Slate-Afrique – Et aujourd’hui, vous vous sentez prête à tout sacrifier, quitte à mourir au nom de vos idéaux?

R.Z. – Je ne sais pas si je suis courageuse physiquement. Personne n’aime souffrir évidemment, mais s’ils me tuent, je ne serai certainement pas la première à être victime de ces gens. Je préférerai mourir plutôt que de devoir porter le voile et de me soumettre à ces gens. Perdre sa liberté est déjà une mort.

SlateAfrique – Est-ce que cela ne vous gêne pas d’être soutenu par des dirigeants du Front national?

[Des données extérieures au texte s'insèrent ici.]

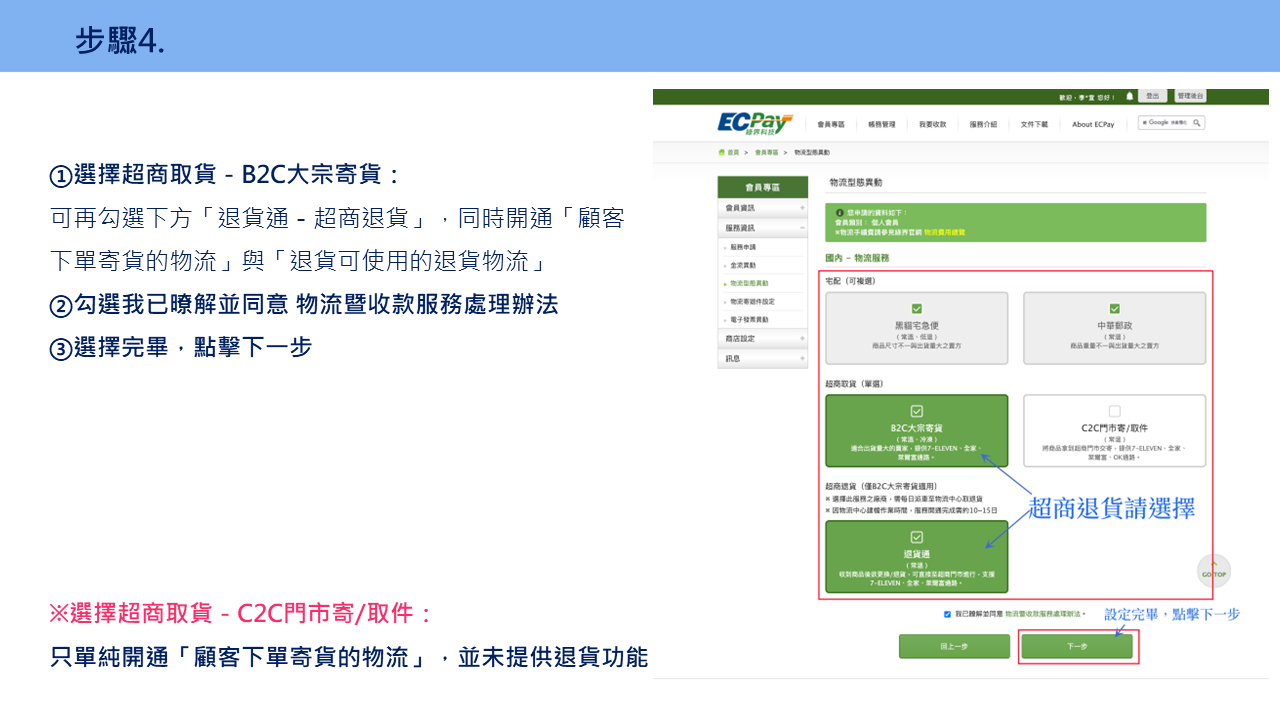Click the GO TOP circular button
The image size is (1280, 720).
(1213, 571)
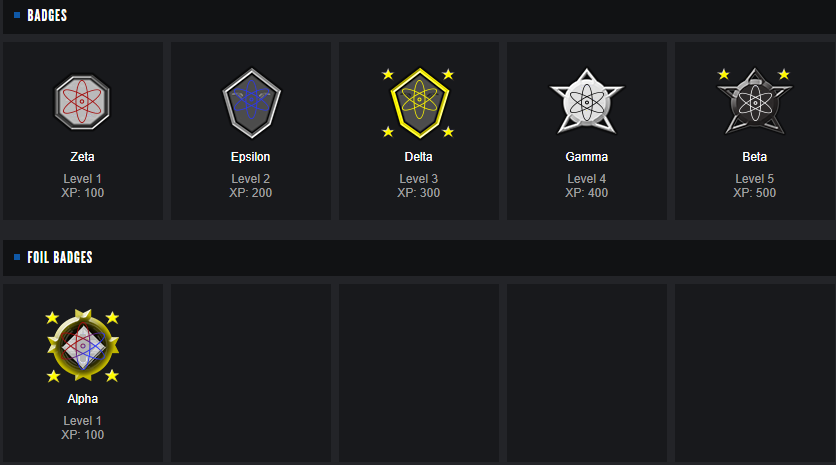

R.Z. – C’est un soutien qui nous faire sourire à Charlie. Marine Le Pen, qui a soutenu sans équivoque la liberté d’expression et pris la défense du journal sur l’affaire des caricatures du Prophète, est actuellement en procès contre Charlie pour une fausse affiche électorale du Front national, où on voit Marine Le Pen en étron fumant, avec le commentaire «la candidate qui vous ressemble».

Elle trouve donc le travail de Charlie nettement moins drôle quand c’est le FN ou sa personne qui sont caricaturés.

En revanche, quand c’est Mahomet, c’est bien plus drôle. Si Marine Le Pen est une pasionaria de la liberté d’expression sans limites, comme on dit charité bien ordonnée commence par soi-même.

Si certains à travers cela pense qu’on est sur la même longueur d’ondes, c’est parce qu’ils ne lisent pas vraiment Charlie.